### Text shown
────

CONICET | Buscador de Institutos y Recursos Humanos

Most murine and rat tumors of spontaneous origin display no evidence of immunogenicity, a feature putatively shared with many human tumors. Herein, using three murine tumors exhibiting undetectable immunogenicity called CEI, C7HI and LMM3, we have investigated whether that feature can be attributed to absence of tumor antigens or to the existence of tolerogenic mechanisms that prevent such antigens from initiating an antitumor immune response. To discriminate between both alternatives and extending preliminary observations, we used the strategy to mix in vitro lethally irradiated (LI) tumor cells from the non-immunogenic tumors with LI cells from a strongly immunogenic chemically-induced tumor (called MC-C). The mixture was then inoculated s.c. in mice 14 and 7 days before the challenge with different doses of live cells from the non-immunogenic tumors. DT 50 (mean ± SE) of CEI tumor: Control Group: 13,000 ± 2,000; Group pretreated with LI CEI cells: 8,200 ± 2,000; Group pretreated with LI MC-C cells: 9,800 ± 1,500; Group pretreated with the mixture of LI CEI cells + LI MC-C cells: 52,000 ± 5,000 (p < 0.02 vs. Control, mean of two experiments). Similar results were obtained with C7HI and LMM3 tumors, that is, the pretreatment with the mixture produced a slight but consistent immunizing effect against the growth of the three non-immunogenic tumors and this effect was not associated with cross antigenicity between MC-C and the other tumors. Additional data revealed that the non-immunogenic tumors produced low levels of HGMB and Hsp60 danger signals for dendritic cell (DC) maturation and bore PDL-1 in the cellular surface. In contrast, MC-C tumor produced high levels of those danger signals and did not exhibit PDL-1.As a whole, these results suggested that our non-immunogenic murine tumors bear specific tumor antigens which on their own cannot initiate an anti-tumor immune response but in the context of maturational signals of DC provided by LI MC-C tumor cells can do.

────

### Your instructions
Answer these from the abstract on non-immunogenic murine tumors:
1. Which three non-immunogenic tumors were studied?
2. How many days before the challenge was the mixture inoculated?
3. Which two danger signals did the non-immunogenic tumors produce at low levels?
The rows come from a different source than the abstract on non-immunogenic murine tumors.

────

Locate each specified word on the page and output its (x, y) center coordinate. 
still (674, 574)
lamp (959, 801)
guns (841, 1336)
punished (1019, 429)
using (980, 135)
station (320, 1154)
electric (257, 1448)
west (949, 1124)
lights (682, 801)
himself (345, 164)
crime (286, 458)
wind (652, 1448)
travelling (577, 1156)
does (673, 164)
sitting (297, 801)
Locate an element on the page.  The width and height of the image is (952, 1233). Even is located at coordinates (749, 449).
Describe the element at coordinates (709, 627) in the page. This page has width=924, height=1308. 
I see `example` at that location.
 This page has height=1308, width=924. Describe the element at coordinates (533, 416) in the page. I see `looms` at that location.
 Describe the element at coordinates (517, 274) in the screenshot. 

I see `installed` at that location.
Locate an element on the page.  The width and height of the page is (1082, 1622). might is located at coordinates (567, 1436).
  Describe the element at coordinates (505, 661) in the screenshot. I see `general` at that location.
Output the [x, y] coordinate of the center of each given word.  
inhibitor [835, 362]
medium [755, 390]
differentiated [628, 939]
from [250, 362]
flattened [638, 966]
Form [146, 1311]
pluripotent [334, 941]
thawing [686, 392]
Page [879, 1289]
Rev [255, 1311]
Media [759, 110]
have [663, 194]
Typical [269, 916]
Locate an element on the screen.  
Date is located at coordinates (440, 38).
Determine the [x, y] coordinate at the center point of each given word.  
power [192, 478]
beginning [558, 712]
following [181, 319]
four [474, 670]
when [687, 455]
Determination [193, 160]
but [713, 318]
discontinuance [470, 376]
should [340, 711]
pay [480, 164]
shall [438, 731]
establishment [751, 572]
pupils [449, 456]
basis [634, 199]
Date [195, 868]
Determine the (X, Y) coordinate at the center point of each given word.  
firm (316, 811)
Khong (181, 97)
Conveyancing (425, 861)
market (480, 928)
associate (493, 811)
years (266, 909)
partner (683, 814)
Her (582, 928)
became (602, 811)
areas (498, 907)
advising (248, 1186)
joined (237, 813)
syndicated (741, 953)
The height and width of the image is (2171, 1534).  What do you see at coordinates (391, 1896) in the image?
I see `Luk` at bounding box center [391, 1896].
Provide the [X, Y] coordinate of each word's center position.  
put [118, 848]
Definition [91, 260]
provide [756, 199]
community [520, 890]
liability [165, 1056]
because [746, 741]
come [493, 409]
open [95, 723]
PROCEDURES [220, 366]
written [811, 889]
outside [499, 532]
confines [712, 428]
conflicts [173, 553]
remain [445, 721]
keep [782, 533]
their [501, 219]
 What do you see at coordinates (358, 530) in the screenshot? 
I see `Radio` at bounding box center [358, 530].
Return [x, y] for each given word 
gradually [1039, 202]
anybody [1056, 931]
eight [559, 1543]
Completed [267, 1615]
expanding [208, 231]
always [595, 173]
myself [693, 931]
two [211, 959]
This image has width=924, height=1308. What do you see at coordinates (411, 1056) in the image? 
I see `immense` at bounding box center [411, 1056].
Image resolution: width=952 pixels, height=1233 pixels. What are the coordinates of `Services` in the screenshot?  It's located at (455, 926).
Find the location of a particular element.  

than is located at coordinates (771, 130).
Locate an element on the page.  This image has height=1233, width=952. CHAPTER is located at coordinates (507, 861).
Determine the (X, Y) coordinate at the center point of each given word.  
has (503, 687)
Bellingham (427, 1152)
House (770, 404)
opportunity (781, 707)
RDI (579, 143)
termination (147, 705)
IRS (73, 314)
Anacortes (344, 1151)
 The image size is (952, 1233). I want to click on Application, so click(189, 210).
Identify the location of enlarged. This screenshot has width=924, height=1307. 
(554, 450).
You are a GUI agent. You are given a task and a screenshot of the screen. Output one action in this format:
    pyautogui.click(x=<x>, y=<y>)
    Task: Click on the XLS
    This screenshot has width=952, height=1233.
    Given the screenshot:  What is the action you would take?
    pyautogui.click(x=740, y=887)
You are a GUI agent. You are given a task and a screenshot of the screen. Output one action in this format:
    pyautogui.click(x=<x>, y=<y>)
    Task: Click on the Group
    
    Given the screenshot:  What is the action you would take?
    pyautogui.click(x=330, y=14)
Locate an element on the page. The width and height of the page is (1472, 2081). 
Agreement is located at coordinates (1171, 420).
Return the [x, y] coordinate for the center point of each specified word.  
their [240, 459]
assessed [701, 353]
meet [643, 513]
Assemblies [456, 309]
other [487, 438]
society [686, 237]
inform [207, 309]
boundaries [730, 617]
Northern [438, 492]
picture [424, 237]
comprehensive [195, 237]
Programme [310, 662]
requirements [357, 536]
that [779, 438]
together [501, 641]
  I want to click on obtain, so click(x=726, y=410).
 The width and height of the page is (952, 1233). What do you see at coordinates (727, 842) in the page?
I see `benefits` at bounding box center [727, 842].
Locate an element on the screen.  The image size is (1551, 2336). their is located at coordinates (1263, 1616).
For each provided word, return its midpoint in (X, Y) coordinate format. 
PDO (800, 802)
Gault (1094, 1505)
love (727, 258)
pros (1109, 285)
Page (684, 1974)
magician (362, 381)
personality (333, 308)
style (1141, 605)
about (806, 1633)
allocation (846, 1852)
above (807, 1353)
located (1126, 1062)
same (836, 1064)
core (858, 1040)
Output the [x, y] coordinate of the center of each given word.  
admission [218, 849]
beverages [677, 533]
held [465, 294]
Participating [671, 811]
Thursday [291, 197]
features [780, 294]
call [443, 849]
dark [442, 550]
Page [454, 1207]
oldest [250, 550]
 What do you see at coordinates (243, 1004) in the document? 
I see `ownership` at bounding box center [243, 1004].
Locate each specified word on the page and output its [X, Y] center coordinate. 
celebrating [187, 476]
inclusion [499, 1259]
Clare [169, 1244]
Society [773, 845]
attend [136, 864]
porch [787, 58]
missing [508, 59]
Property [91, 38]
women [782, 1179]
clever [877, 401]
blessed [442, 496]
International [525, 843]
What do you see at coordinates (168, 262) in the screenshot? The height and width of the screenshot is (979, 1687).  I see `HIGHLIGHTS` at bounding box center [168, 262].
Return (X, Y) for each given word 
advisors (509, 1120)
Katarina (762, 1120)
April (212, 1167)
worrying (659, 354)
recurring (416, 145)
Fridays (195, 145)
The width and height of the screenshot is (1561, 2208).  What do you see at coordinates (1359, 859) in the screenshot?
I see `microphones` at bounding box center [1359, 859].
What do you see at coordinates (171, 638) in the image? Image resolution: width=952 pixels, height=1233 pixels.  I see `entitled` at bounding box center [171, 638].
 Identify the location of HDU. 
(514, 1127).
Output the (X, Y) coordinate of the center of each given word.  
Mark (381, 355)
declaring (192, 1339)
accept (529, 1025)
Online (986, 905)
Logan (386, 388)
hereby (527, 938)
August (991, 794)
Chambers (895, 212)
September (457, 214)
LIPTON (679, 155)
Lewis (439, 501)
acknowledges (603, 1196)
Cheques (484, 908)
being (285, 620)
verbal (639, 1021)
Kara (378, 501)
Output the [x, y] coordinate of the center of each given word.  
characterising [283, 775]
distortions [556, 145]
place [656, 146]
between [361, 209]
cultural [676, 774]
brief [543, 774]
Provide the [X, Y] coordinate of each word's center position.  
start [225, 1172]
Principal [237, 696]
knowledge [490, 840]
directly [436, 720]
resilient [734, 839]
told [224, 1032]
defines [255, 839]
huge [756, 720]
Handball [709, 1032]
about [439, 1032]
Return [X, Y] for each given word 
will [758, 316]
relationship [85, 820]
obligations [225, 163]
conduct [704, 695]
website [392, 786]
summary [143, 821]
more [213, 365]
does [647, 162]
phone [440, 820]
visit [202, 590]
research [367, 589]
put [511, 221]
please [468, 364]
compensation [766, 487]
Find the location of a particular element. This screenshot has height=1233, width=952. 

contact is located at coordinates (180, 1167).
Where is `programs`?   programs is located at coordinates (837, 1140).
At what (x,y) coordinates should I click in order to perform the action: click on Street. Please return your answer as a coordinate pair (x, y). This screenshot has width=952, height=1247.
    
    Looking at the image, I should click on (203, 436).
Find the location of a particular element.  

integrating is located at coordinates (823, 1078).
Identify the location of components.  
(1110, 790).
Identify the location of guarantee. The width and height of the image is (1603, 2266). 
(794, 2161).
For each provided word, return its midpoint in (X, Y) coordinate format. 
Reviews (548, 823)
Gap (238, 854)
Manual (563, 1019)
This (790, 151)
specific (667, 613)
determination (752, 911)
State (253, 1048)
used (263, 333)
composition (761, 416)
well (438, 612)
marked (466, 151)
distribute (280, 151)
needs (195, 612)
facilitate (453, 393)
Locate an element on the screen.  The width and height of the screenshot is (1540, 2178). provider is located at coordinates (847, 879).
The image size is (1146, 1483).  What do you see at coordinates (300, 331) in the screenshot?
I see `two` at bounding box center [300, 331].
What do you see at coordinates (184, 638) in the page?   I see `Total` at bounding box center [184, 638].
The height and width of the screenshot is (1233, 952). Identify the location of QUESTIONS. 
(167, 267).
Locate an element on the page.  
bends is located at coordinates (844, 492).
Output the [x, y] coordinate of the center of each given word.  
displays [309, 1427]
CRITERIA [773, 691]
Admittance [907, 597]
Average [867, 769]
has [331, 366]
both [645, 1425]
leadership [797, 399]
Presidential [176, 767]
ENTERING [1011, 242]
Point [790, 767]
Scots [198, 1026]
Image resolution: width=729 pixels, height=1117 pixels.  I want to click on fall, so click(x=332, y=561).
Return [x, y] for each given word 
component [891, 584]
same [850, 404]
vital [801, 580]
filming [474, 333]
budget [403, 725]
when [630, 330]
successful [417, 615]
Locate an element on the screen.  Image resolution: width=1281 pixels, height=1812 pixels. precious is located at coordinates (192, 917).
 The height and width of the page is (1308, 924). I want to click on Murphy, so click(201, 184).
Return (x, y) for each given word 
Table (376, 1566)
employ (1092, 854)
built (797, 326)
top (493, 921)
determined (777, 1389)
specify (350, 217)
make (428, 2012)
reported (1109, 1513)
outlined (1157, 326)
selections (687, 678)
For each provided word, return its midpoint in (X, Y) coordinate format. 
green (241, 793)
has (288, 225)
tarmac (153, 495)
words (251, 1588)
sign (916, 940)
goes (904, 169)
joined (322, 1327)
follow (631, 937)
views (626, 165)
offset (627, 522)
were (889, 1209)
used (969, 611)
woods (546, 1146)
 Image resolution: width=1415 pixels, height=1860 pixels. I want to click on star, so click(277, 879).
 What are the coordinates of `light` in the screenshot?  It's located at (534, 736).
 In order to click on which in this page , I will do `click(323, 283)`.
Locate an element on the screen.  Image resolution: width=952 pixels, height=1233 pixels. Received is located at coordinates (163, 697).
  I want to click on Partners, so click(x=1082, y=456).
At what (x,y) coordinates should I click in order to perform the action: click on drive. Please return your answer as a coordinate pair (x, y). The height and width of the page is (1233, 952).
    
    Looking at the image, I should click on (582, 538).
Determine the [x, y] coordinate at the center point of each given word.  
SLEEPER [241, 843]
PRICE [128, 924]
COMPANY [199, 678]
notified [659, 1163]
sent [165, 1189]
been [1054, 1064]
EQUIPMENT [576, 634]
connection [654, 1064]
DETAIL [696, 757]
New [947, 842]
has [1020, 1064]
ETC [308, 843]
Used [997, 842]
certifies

────

### Answer to this exercise
1. CEI, C7HI and LMM3.
2. 14 and 7 days.
3. HGMB and Hsp60.